> WHAT TO PRODUCE
Would you please return the lines of the entries below starting at the line that has "お問い合わせ (908, 26)" and ending at the line that has "Product (636, 29)", both included, exactly as they are?

> MATERIAL PROVIDED
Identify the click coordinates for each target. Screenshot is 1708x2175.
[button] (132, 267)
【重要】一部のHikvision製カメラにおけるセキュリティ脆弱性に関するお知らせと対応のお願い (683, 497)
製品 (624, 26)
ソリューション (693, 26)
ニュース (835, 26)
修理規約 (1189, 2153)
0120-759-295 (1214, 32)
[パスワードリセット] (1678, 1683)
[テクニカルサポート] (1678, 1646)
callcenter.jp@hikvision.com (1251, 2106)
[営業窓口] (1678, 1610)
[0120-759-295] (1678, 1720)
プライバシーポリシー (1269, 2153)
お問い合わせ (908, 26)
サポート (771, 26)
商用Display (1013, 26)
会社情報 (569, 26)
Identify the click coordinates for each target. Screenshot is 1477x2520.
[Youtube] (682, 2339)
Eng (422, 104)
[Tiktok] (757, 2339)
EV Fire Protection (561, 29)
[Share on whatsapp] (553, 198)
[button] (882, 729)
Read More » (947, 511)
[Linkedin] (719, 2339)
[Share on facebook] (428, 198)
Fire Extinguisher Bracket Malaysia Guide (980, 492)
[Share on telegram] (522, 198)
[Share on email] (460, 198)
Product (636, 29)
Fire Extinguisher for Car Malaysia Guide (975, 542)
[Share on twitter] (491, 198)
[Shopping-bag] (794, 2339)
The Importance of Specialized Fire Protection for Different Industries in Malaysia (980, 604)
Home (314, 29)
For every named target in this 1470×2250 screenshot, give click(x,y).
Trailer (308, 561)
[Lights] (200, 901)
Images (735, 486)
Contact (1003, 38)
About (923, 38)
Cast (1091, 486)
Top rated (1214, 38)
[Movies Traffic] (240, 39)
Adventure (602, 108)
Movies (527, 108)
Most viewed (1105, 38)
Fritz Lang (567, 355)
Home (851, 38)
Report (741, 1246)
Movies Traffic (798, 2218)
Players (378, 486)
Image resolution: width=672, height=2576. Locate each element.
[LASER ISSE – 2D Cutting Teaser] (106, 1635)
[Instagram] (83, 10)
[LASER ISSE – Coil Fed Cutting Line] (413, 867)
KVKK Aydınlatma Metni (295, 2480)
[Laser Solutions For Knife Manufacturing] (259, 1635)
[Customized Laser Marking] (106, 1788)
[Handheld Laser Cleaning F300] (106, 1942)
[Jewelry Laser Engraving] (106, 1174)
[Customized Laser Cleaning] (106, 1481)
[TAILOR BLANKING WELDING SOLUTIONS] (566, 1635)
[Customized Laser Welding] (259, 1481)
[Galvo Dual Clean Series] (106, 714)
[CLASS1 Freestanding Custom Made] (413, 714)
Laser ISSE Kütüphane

> SOLUTION
お問い合わせ (908, 26)
サポート (771, 26)
商用Display (1013, 26)
会社情報 (569, 26)
Identify the click coordinates for each target. Screenshot is 1477x2520.
[Youtube] (682, 2339)
Eng (422, 104)
[Tiktok] (757, 2339)
EV Fire Protection (561, 29)
[Share on whatsapp] (553, 198)
[button] (882, 729)
Read More » (947, 511)
[Linkedin] (719, 2339)
[Share on facebook] (428, 198)
Fire Extinguisher Bracket Malaysia Guide (980, 492)
[Share on telegram] (522, 198)
[Share on email] (460, 198)
Product (636, 29)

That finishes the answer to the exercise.